Disclaimer

RELIANCE ON THIS PROMOTION FOR THE PURPOSE OF ENGAGING IN ANY INVESTMENT ACTIVITY MAY EXPOSE AN INDIVIDUAL TO A SIGNIFICANT RISK OF LOSING ALL OF THE PROPERTY OR OTHER ASSETS INVESTED.

IMPORTANT INFORMATION TO RECIPIENTS

By accepting to receive this presentation (the “Document”), the potential investor acknowledges to have been informed and agrees that the investment referred to in the Document includes confidential, sensitive and proprietary information and he must keep it confidential. Transmission of this Document to any other person is unauthorized, except by persons duly entitled to this purpose by the Fund, directly or indirectly. The content of this Document has not been approved by any authorized person or authority.

SevenSeas Investment Fund (the “Fund”) is a common limited partnership ( société en commandite spéciale – SCAp) incorporated under the laws of Luxembourg as an investment company with variable capital – reserved alternative investment fund (fonds d’investissement alternatif réservé) in accordance with directives 2011/61/EU of the EP and the Council of 08/06/2011 and Luxembourg Law of 12/07/2013. The Fund is managed by SevenSeas Capital Management, as general partner (the “General Partner”). The Fund is not subject to direct supervision by the Luxembourg supervisory authority for the financial sector (Commission de Surveillance du Secteur Financier).

The initiator of the Fund is SevenSeas Capital Management, a Luxembourg company owned by two of the founding partners: Diamantis Pateras Maritime Ltd (“DPML”) and Nautilus Energy Management Corp. (“NEMC”).

DPML and NEMC are not involved directly in the investment management of the Fund and cannot be held liable for any information contained herein or in any document relating to the Fund, nor for any decision taken or investment made by the Fund.

The Fund is issuing shares (the “Shares”) of one or several separate sub-funds (individually a “Sub-Fund” and collectively the “Sub-Funds”) on the basis of the information contained in its articles of incorporation (the “Articles”) and its placement memorandum (the “Placement Memorandum”), and any document referred to therein. These documents are available for investors in the Fund. Shares may only be subscribed on the basis of such documents.

The Shares of the Fund and each Sub-Fund are reserved to Eligible Investors. Eligible Investors include well-informed investors (investisseurs avertis) within the meaning of article 2 (1) of the 2016 Law. For further details please refer to the definitions “Eligible Investors” and “Well-Informed Investor” set out in the Placement Memorandum. The General Partner has full discretion to accept investors in the Fund.

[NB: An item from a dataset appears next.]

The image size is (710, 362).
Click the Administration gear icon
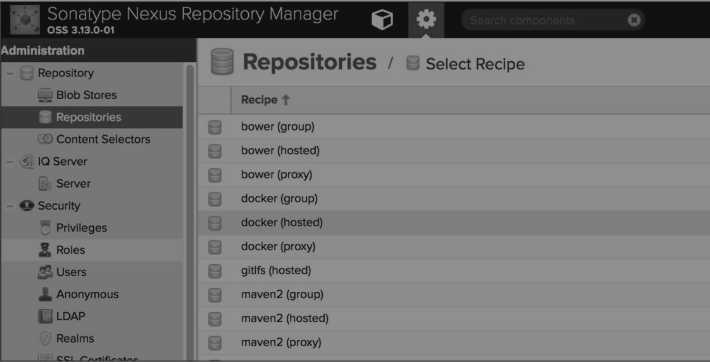pyautogui.click(x=426, y=19)
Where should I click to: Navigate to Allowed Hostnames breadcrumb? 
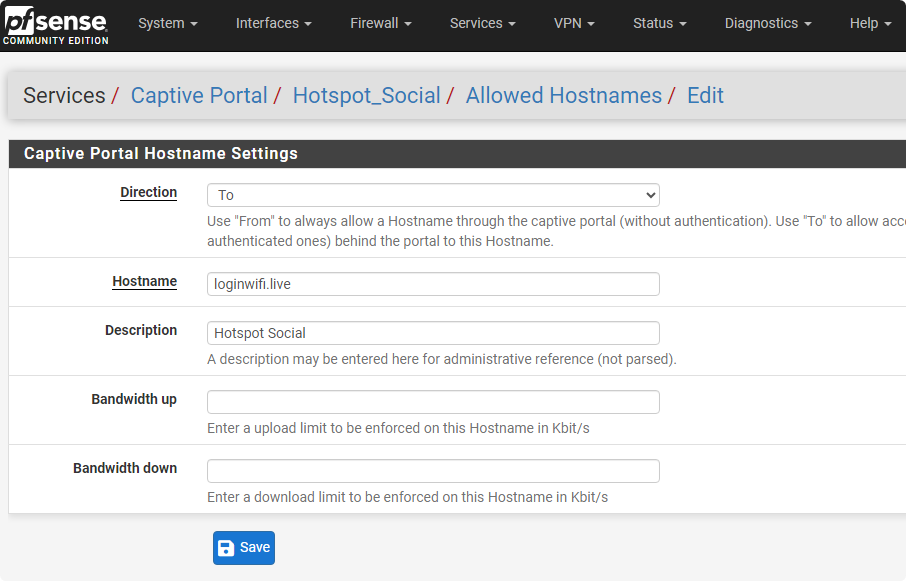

Prospective investors should consider their own personal circumstances and seek additional advice from their advisers as to possible consequences of a subscription of Shares.

This Document may in no event be construed as any form of advice provided in relation to the Fund.

This Document is non-binding and does not constitute an offer or solicitation to subscribe for Shares.

The following risks are notably to be considered by the potential investor:

  • Risk of capital loss: the investor is warned that the performance of the Fund may not comply with its objectives and the investor’s capital may not be fully reimbursed
  • Risk of liquidity: the General Partner guarantees no liquidity until the winding up of the Fund
  • Operational, regulatory and legal risks

Any person wishing to apply for Shares should contact the General Partner for further information.

This Document contains or may contain certain statements and forward looking projections relating to the Fund’s future prospects, developments and business strategies. The forward-looking statements in this Document are based on current expectations and are subject to risks and uncertainties that could cause actual results to differ materially from those expressed or implied by those statements.

The Document has been prepared in good faith. However, it has not been the subject of any independent examination or verification exercise. No reliance may be placed for any purpose whatsoever on the information or opinions contained in the Document or on their completeness, accuracy or fairness. No representation or warranty, express or implied, is made or given by or on behalf of the Fund or any of its directors, officers, employees, agents or advisers or any other person as to the accuracy or completeness or fairness of this Document or opinions contained in it and no responsibility or liability is accepted by any of them for any such information or opinions.

In case of litigation with the recipient, Luxembourg law shall be applicable and the courts of Luxembourg shall have exclusive jurisdiction.